From its headquarters in the Zambian capital of Lusaka, officials of the outlawed A.N.C. charged that the South African government was behind the murder of September, a "colored" (mixed race) native of Cape Town and longtime political activist. Her killing, said A.N.C. Spokesman Tom Sebina, was part of a "new campaign by South African death squads." In Paris French leftists organized a parade of 5,000 marchers in September's honor and led a window-shattering attack on Pretoria's tourist office.
South African Foreign Minister Roelof ("Pik") Botha responded with something less than an outright denial of Pretoria's complicity, saying merely, "The South African government cannot be held responsible for this deed." He suggested, without offering any proof, that "serious arguments" among antiapartheid organizations may have led to September's killing. Supporters of the nonracial A.N.C. have indeed been caught up in deadly battles with other political groups, including the blacks-only Azanian People's Organization and the Zulu-based Inkatha organization. Factional disputes also exist inside the A.N.C. French police, however, disclosed no evidence linking any group, of whatever political stripe, to September's murder.

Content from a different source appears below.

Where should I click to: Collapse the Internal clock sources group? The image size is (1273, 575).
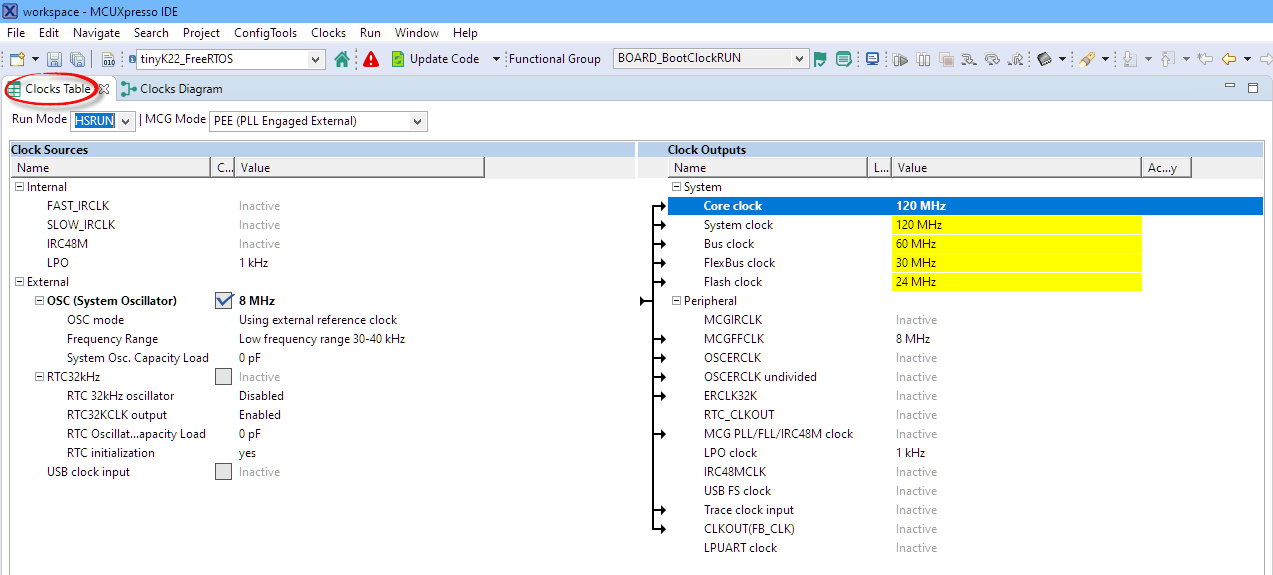pos(20,187)
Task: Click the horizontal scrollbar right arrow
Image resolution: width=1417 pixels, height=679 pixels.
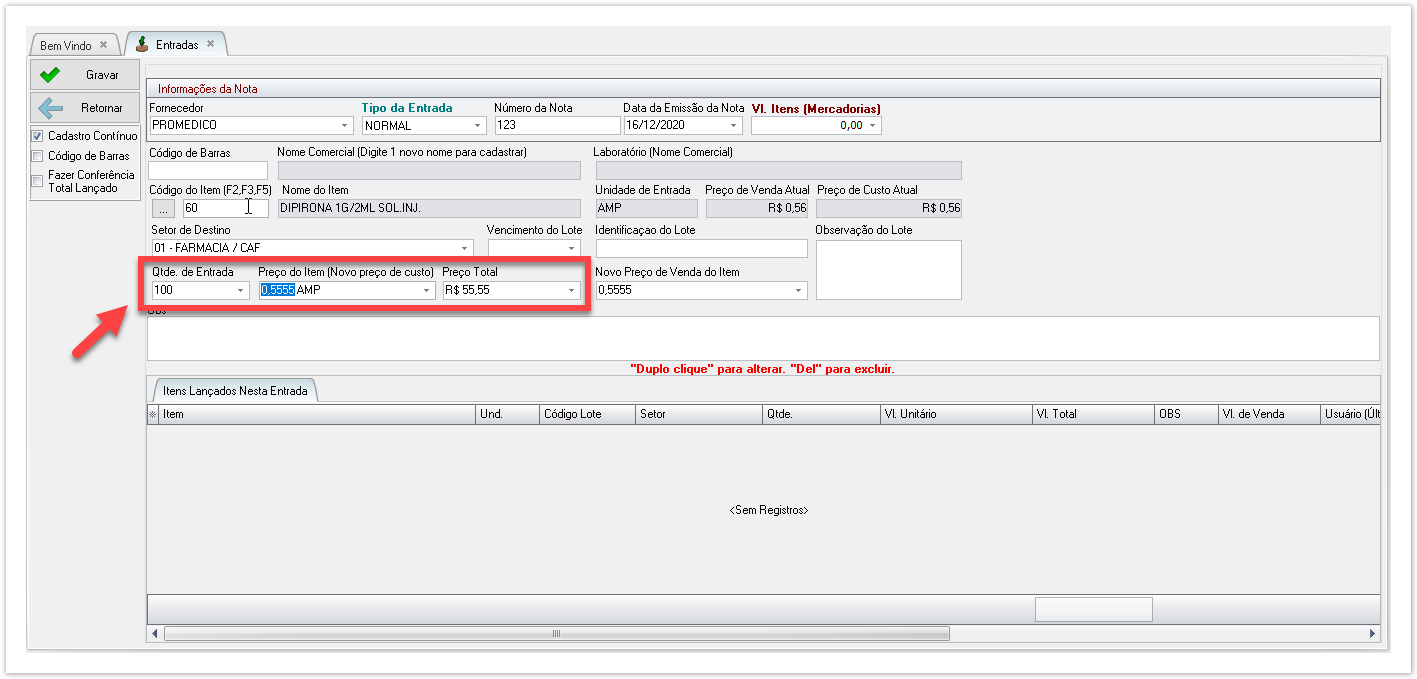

Pretoria did claim responsibility last week for a cross-border attack on what it said was an A.N.C. guerrilla transit facility, situated twelve miles inside Botswana. South African forces staged a postmidnight raid on the house, shot to death four people asleep inside, including at least two Botswanan women, and escaped by helicopter after fire bombing the target. Said Defense Minister General Magnus Malan: "It is the policy of the South African government to combat terror wherever it may occur."
But that stern policy did not prevent the ruling National Party from suffering a parliamentary by-election defeat at the hands of the far-right Conservative Party, its third such loss in the past month. Last week's voting took place in the urban mining constituency of Randfontein, in the Transvaal, a sign that the fast-rising Conservative Party, long seen as the voice primarily of rural Afrikaners, is broadening its base. It was also a sign that the Conservatives, who hold 22 seats in Parliament, vs. the National Party's 133, could pose a serious threat in next October's municipal elections and in a nationwide parliamentary campaign scheduled for 1989.